Re: md road-map: 2011

Phil Turmel <philip@xxxxxxxxxx> · Wed, 16 Feb 2011 19:11:14 -0500

On 02/16/2011 04:44 PM, NeilBrown wrote:
[trim /]
> On Wed, 16 Feb 2011 14:37:26 -0500 Phil Turmel <philip@xxxxxxxxxx> wrote:
>> It occurred to me that if you go to the trouble (and space and performance)
>> to create and maintain metadata for lists of bad blocks, and separate
>> metadata for sync status aka "trim", or hot-replace status, or reshape-status,
>> or whatever features are dreamt up later, why not create an infrastructure to
>> carry all of it efficiently?
>>
>> David Brown suggested a multi-level metadata structure.  I concur, but somewhat
>> more generic:
>> 	Level 1:  Coarse bitmap, set bit indicates 'look at level 2'
>> 	Level 2:  Fine bitmap, set bit indicates 'look at level 3'
>> 	Level 3:  Extent list, with starting block, length, and feature payload
>>
>> The bitmap levels are purely for hot-path performance.
>>
>> As an option, it should be possible to spread the detailed metadata through the
>> data area, possibly in chunk-sized areas spread out at some user-defined
>> interval.  "meta-span", perhaps.  Then resizing partitions that compose an
>> array would be less likely to bump up against metadata size limits.  The coarse
>> bitmap should stay near the superblock, of course.
> 
> This is starting to sound a lot more like a filesystem than a RAID system.

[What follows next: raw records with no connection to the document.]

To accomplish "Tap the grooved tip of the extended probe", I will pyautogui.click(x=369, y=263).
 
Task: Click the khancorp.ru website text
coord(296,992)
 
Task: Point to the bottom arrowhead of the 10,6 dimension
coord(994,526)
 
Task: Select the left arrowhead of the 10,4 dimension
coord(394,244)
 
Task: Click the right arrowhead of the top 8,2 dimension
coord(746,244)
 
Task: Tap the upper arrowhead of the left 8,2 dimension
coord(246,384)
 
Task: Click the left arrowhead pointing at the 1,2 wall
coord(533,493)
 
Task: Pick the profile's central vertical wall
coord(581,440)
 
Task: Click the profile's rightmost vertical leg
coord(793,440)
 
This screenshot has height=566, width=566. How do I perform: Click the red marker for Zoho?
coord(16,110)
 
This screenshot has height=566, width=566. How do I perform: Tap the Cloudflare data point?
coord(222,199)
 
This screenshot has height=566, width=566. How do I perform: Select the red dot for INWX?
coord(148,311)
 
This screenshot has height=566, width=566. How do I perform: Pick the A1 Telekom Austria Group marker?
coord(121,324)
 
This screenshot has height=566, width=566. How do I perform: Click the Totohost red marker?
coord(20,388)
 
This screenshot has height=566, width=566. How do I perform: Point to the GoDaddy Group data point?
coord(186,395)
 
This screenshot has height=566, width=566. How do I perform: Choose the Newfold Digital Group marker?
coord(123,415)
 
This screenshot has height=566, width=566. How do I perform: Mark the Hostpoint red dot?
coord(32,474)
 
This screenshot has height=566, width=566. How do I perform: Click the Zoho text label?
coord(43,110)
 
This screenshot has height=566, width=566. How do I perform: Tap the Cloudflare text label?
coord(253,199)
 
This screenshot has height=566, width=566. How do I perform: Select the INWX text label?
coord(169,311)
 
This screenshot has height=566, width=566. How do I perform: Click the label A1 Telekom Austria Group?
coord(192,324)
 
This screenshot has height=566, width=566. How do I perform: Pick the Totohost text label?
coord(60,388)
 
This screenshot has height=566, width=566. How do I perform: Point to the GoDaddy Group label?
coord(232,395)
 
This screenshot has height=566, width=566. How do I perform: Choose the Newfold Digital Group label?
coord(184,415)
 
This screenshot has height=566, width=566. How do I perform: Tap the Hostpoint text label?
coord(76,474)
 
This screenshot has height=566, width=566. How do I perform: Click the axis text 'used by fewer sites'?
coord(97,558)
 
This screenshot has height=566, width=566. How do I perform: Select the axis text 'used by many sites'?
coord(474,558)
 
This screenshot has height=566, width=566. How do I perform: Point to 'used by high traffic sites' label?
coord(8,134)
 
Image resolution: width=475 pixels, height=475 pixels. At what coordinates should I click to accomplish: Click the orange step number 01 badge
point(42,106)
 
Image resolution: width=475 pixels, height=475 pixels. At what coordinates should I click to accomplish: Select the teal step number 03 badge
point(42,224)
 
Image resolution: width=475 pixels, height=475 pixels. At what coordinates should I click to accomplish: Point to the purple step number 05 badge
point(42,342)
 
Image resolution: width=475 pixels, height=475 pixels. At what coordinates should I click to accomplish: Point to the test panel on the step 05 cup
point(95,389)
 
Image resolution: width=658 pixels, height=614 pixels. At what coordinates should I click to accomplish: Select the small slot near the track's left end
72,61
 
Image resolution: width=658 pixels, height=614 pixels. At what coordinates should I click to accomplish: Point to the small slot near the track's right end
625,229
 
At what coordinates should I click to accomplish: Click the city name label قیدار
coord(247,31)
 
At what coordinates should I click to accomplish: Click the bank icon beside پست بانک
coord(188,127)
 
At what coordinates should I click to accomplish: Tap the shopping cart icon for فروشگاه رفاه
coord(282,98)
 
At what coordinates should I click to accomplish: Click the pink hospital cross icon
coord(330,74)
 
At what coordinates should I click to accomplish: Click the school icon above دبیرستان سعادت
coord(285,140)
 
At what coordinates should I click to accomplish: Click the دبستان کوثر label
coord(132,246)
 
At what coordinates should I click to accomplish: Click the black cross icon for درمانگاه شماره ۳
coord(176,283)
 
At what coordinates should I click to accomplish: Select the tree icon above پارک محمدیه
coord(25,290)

Heh.  But if you are going to start adding block and/or block-extent metadata for
a variety of features, common code and storage for it should be an all-around win.

> I really don't want there to be so much metadata that I am tempted to spread
> it out among the data.  I think that implies too much complexity.

It would be complex, yes.  Same math as computing block locations within raid 5
stripes, though.

> Maybe that is a good place to draw the line:  If some metadata doesn't fit
> easily at the start of end of the devices, it has no place in RAID - you
> should add it to a filesystem instead.

I think that's arbitrary, but its moot until someone tries to implement it.

>> Personally, I'd like to see the bad-block feature actually perform block
>> remapping, much like hard drives themselves do, but with the option to unmap the
>> block if a later write succeeds.  Using one retry per array restart as you
>> described makes a lot of sense.  In any case, remapping would retain redundancy
>> where applicable short of full drive failure or remap overflow.
> 
> If the hard drives already do this, why should md try to do it as well??
> If a hard drive has had some many write errors that it has used up all of its
> spare space, then it is long past time to replace it.

True enough.

>> My $0.02, of course.
> 
> Here in .au, the smallest legal tender is $0.05 - but thanks anyway :-)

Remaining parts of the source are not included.